Quando o padre chegou e tomou sua confissão, sentiu-se mais calmo e experimentou até uma espécie de alívio para suas dúvidas e, conseqüentemente, suas dores, e por um momento sentiu voltar-lhe a esperança. Novamente pensou no apêndice e na possibilidade de cura. Recebeu o sacramento com lágrimas nos olhos.
Quando eles o deitaram novamente sentiu-se melhor por algum tempo e reacendeu-se a esperança de que pudesse viver. Começou a pensar na operação que lhe haviam sugerido fazer.
“Viver – eu quero viver!”, disse para si.
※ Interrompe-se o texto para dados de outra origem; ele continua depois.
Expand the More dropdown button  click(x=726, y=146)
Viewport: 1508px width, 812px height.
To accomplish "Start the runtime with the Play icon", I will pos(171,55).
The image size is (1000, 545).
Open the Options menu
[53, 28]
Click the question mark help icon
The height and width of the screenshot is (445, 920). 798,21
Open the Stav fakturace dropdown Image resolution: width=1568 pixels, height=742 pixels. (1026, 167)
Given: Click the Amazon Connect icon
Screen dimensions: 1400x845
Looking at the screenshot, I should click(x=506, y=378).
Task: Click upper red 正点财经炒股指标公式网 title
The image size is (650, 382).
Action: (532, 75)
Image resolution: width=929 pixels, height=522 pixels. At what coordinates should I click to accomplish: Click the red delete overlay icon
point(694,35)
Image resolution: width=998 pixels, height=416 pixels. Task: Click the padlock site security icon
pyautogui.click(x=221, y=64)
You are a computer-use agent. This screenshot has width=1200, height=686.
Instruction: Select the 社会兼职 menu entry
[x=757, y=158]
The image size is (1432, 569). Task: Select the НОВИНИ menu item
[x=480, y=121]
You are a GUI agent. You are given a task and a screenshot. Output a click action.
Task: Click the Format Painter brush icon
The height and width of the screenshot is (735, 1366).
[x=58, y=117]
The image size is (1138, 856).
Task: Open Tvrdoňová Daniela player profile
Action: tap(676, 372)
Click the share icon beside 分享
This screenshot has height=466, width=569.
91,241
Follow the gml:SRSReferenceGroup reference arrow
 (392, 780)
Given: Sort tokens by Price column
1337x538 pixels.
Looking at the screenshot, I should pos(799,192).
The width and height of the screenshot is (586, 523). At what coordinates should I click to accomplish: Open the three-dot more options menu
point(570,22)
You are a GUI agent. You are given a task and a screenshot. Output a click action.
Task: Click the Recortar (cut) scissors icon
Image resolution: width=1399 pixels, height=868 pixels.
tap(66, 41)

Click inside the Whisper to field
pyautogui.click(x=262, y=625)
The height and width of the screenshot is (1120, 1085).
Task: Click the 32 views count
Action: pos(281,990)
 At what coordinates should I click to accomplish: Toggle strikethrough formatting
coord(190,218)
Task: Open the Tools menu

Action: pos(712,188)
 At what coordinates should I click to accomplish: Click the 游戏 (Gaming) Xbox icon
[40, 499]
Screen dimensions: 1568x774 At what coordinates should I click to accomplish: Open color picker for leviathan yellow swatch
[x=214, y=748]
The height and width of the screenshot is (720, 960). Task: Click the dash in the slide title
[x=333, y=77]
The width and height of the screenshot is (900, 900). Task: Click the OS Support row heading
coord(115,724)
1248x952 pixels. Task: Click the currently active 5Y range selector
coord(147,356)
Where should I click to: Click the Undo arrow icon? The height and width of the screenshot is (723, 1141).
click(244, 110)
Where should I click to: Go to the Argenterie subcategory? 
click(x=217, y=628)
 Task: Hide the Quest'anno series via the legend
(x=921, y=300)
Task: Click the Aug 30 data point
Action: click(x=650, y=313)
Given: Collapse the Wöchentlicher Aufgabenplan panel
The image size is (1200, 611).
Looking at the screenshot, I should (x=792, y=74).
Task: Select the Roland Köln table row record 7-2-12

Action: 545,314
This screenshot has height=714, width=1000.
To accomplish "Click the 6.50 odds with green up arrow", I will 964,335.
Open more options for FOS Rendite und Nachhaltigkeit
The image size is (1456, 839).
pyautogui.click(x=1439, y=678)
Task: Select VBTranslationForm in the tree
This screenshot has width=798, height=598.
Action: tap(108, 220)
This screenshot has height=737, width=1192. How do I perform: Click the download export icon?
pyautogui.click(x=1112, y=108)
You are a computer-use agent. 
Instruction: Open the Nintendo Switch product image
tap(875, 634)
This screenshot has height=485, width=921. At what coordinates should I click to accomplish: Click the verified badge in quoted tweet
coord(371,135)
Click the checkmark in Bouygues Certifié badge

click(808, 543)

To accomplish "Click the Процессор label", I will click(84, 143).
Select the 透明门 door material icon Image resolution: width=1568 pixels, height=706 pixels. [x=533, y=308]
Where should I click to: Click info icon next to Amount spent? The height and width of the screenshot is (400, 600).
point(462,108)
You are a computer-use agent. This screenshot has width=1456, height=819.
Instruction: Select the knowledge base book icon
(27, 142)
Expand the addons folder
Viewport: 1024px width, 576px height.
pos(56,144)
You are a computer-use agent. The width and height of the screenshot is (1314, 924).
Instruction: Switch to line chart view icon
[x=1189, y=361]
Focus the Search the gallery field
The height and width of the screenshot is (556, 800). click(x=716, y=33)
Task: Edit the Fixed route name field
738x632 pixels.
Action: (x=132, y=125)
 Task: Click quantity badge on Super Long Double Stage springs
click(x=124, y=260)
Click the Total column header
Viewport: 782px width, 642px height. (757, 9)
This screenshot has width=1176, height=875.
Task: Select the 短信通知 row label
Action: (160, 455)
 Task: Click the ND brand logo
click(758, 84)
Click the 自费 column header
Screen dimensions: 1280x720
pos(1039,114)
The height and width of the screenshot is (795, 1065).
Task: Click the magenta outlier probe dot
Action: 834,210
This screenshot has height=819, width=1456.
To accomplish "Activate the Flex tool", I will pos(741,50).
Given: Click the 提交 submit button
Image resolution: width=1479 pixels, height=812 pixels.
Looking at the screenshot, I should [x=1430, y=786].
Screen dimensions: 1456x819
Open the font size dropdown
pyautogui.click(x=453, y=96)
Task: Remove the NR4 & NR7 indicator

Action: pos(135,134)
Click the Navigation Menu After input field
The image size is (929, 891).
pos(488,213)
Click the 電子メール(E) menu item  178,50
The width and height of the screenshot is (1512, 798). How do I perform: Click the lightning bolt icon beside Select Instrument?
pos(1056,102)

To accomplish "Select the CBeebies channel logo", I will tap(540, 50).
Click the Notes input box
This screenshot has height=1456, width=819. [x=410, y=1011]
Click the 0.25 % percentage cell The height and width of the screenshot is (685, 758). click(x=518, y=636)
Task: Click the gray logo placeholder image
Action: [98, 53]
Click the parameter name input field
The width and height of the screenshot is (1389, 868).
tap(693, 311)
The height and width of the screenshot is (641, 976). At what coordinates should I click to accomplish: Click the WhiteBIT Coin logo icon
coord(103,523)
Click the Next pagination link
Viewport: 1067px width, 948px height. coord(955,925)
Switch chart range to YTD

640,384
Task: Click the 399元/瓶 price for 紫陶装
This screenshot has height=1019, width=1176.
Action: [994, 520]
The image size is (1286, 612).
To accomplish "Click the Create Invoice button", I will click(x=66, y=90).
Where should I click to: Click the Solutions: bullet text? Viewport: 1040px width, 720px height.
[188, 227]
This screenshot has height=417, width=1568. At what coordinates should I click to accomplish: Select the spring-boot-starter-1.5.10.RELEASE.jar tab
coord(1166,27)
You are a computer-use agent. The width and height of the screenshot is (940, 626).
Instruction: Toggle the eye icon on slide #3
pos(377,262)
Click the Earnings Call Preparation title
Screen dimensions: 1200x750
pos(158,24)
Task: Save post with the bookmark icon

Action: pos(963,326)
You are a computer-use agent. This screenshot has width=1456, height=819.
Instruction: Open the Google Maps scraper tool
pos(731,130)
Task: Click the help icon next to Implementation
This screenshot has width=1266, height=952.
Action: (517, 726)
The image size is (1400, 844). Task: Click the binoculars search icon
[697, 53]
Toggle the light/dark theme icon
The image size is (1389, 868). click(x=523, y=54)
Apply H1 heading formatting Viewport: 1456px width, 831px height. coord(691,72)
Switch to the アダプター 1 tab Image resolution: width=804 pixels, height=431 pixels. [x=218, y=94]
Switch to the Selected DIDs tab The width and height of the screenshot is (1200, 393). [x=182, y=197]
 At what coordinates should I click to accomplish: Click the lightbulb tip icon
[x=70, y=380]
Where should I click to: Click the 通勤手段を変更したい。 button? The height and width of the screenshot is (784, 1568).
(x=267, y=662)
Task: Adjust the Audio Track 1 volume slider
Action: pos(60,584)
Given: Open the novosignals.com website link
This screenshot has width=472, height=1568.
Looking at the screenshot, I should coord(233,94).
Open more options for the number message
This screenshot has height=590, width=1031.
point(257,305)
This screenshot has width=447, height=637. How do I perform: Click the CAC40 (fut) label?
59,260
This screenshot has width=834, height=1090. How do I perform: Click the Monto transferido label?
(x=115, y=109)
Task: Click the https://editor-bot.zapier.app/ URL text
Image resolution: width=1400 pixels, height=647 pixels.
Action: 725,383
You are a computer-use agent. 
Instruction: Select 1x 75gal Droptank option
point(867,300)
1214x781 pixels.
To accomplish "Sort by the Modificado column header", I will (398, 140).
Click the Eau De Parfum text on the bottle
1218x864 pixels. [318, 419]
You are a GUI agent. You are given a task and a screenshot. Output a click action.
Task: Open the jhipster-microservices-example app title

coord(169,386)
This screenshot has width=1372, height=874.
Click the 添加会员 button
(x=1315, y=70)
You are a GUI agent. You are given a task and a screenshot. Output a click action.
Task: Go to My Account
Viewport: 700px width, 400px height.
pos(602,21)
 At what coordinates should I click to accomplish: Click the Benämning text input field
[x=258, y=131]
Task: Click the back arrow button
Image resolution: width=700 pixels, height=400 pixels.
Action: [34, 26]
Sua mulher entrou para cumprimentá-lo com as palavras habituais e acrescentou:
– Você está melhor, não está?
– Sim – ele disse, sem olhar para ela.
Seu vestido, sua figura, a expressão no seu rosto, o tom de sua voz, tudo nela dizia-lhe a mesma coisa: “Errado! Tudo aquilo para o que você viveu e continua vivendo é mentira e decepção disfarçadas de vida e morte!”.
E tão logo admitia isso, a raiva voltava e com ela o sofrimento físico e a consciência do fim inevitável. A isso se somavam uma nova percepção de dor cada vez maior e uma sensação de sufocamento.
A expressão do seu rosto quando respondeu à esposa que sim, estava melhor, era terrível. Depois disso, olhou-a bem nos olhos, virou o rosto com extraordinária rapidez para o seu estado de fraqueza e gritou:
– Saia daqui. Vá embora. Deixe-me sozinho!